→ **PROBLEM TO SOLVE**
What you return must be every line below that includes the word "button".

→ **MATERIAL PROVIDED**
------------------------

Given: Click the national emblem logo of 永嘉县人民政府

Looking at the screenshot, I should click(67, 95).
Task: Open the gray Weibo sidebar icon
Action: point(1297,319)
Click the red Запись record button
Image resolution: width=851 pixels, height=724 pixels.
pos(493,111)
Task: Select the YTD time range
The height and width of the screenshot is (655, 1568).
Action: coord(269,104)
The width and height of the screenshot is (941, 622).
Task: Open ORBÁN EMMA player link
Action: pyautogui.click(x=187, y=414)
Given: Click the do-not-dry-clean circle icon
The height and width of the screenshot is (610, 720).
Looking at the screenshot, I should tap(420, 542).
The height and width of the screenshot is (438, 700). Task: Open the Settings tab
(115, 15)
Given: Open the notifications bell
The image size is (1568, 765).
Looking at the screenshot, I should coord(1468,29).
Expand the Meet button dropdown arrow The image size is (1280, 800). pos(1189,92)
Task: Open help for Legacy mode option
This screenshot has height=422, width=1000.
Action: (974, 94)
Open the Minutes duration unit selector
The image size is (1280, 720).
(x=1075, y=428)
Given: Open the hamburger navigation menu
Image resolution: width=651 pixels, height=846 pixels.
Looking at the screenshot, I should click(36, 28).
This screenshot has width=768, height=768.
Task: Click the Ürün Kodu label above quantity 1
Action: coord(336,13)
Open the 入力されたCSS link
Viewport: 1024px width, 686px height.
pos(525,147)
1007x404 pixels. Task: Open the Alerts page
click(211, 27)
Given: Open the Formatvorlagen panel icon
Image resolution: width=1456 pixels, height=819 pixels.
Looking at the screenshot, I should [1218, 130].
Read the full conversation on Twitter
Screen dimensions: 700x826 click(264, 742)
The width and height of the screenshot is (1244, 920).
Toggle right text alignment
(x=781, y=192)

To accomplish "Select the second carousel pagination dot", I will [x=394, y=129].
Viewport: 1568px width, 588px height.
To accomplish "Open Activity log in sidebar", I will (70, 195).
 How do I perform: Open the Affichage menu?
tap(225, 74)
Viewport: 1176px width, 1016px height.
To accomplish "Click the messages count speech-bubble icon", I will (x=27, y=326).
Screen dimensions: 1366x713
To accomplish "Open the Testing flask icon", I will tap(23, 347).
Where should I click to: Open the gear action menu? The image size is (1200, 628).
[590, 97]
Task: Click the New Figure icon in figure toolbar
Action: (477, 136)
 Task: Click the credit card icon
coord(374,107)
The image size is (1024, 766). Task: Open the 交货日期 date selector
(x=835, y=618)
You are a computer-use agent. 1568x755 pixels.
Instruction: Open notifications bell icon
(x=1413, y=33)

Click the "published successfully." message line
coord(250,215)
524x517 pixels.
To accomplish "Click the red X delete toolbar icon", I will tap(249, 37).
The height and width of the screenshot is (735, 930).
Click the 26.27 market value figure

------------------------

→ **FINISHED TASK**
Click the red Запись record button
Expand the Meet button dropdown arrow The image size is (1280, 800). pos(1189,92)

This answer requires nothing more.